Jakarta, IDN Times – Untuk mengatasi masalah kehutanan dari tahun ketahun yang terus meningkat, pemerintah didesak untuk serius dan fokus agar bisa menyelesaikan masalah secara menyeluruh. Kasus kebakaran hutan dan lahan (karhutla) adalah contoh yang dinilai sebagai kegagalan pemerintah karena selalu terjadi setiap tahun dan belum terlihat ada upaya menyeluruh. Padahal, karhutla tidak hanya menimbulkan kerugian secara ekonomi, tapi juga secara kesehatan dan sosial.

Rapat Dengar Pendapat Umum (RDPU) antara Komite II DPD RI dan tiga narasumber, Prof. Dr. Hariadi Kartodiharjo (Guru Besar IPB), Dr Drajat H. Wibowo (Direktur Kerjasama Sertifikasi Kehutanan Indonesia), dan Rukka Sombolinggi (Sekjen Aliansi Masyarakat Adat Nusantara – AMAN).

Wakil Ketua Komite II, Bustomi Zainuddin, saat membuka RDPU di ruang rapat Komite II DPD RI, Jakarta, Senin (21/10), mencatat beberapa permasalahan penting terkait permasalahan kehutanan di Indonesia yang dibahas bersama para narasumber. Beberapa permasalahan tersebut, menurut Bustami akan yang menjadi poin pengawasan bagi DPD terkait Undang-Undang Nomor 41 Tahun 1999 tentang Kehutanan. 

1. Kerugian ekonomi karhutla di tahun 2019 mencapai Rp66,3 T

thelaststraw.news
thelaststraw.news

Saat menyampaikan materi diskusi, Drajat H. Wibowo mengungkapkan, karhutla yang terjadi selama ini tidak hanya tercatat bencana nasional saja, tetapi juga mendapat perhatian dunia internasional. Dari sisi bencana nasional, dalam lima tahun terakhir, luar karhutla yang terbakar mencapai 4,5 juta ha lebih dan terbesar tahun 2015, mencapai hampir 3 juta ha. Sedangkan tahun 2019 hingga bulan September mencapai 350 ribu ha.

Kerugian ekonomi akibat Karhutla juga cukup besar.

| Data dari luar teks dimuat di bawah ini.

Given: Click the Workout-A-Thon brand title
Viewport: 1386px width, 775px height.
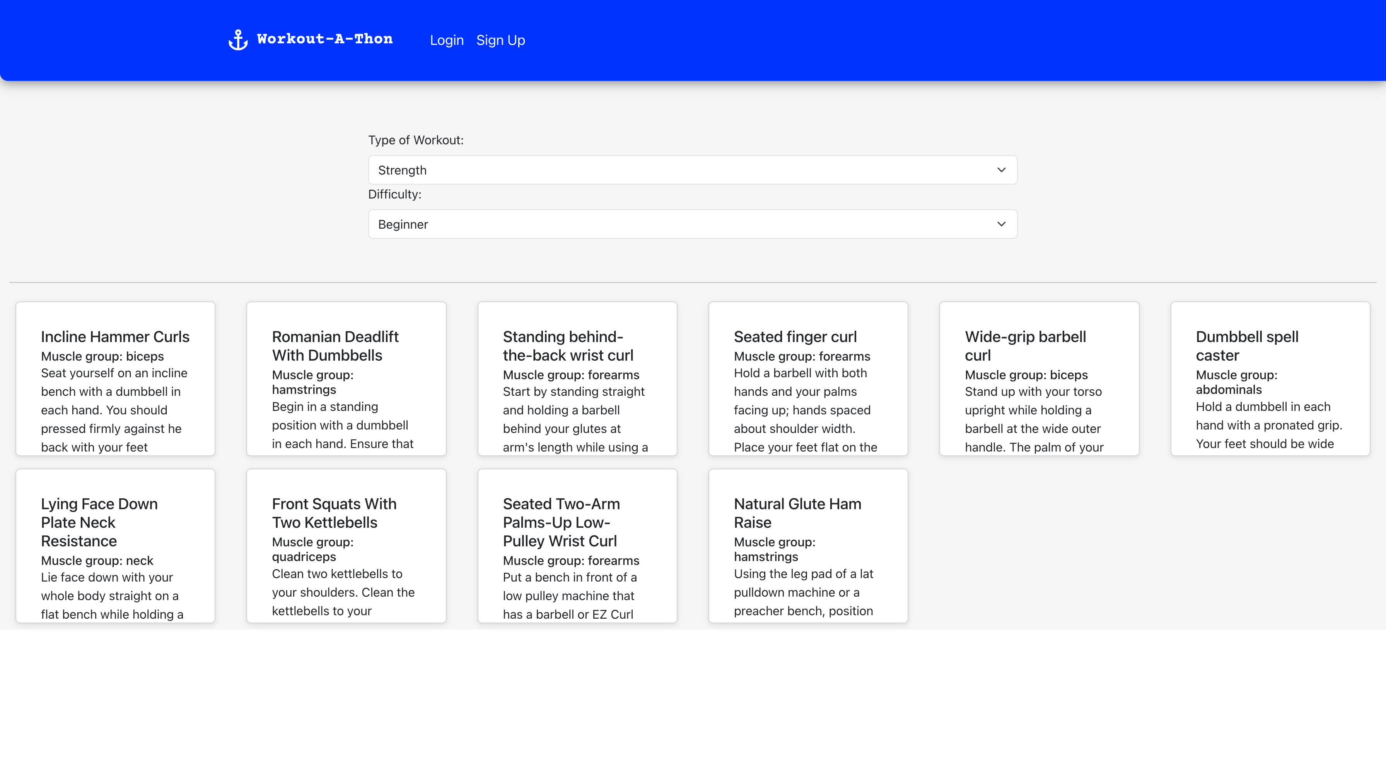Looking at the screenshot, I should 324,39.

Tahun 2015, kerugian yang dialami mencapai Rp221 triliun, sedangkan tahun 2019 mencapai Rp66,3 triliun. 

“Kerugian ini jangan diremehkan karena mempengaruhi perekonomian secara nasional,  sehingga harus dicari keseimbangan supaya tidak terjadi defisit,” jelas Drajat seraya menutup Unicef yang menyebutkan ada 10 juta anak Indonesia yang terganggu kesehatannya akibat karhutla.

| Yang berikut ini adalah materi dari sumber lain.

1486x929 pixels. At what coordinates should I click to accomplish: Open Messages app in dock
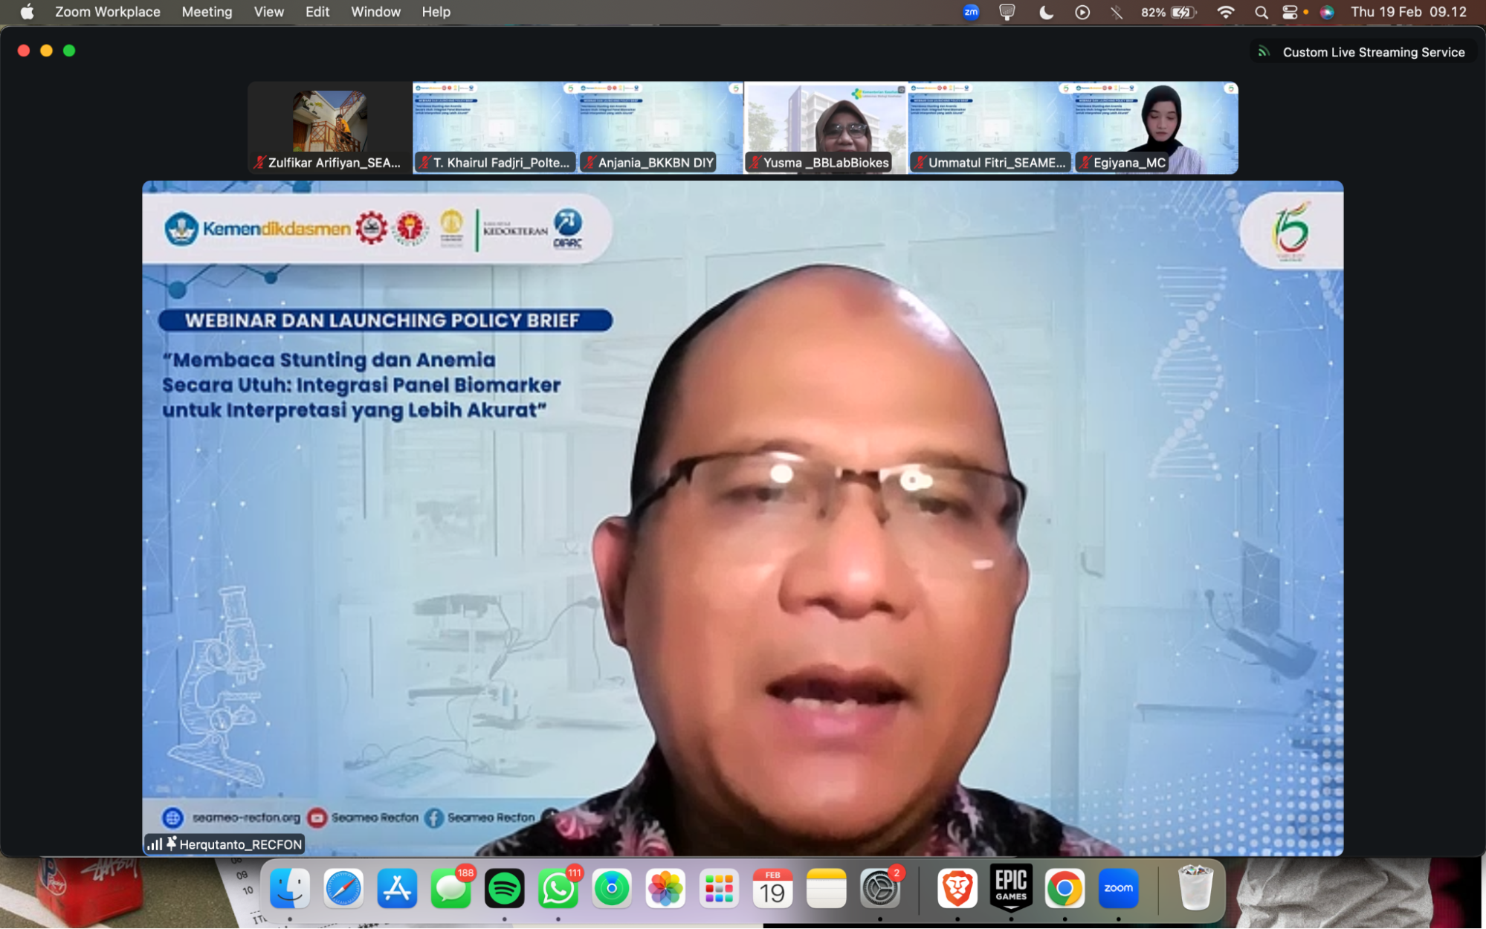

2. Pelaku karhutla adalah pemegang konsesi hutan dan lahan

greenpeace.org
greenpeace.org

Yang menarik, dunia internasional cenderung menuduh bahwa pelaku karhutla adalah pemegang konsesi hutan dan lahan, sehingga sejumlah produk hasil hutan yang diekspor perlu dijaga.

“Gara-gara kebakaran hutan di tahun 2015-2016, produk hasil hutan Indonesia yang ekspor diboikot, karena pelaku usahanya diduga terlibat dalam kebakaran hutan,” ungkap Ketua Direktur Kerjasama Sertifikasi Kehutanan Indonesia.

3. Kepentingan di luar sektor kehutanan seringkali lebih dominan dan mendapat dukungan

IDN Times/DPD
IDN Times/DPD

Kekhawatiran senada juga dikemukakan Hariadi Kartodiharjo. Menurut Guru Besar Kehutanan IPB ini, sektor kehutanan terkait langsung dengan perkebunan, pertambangan, dan juga industri kehutanan sendiri. Namun, dalam kenyataannya kepentingan di luar sektor kehutanan seringkali lebih dominan dan selalu mendapat dukungan kebijakan, dengan alasan kepentingan ekonomi.

Menurut Hariadi, jika mau jujur menyelamatkan hutan menjadi kawasan konservasi juga memberi keuntungan jangka panjang yang tidak terhitung besarannya. 

“Kita tidak pernah menghitung, berapa besar manfaat udara bersih, kekayaan keragaman hayati, terhindar dari ancaman banjir dan longsor dan juga perubahan iklim. Konsep ini belum dipahami, sehingga yang dihitung dari manfaat hutan hanya secara ekonomi yang nilainya hanya untuk jangka pendek,” sindir Hariadi. 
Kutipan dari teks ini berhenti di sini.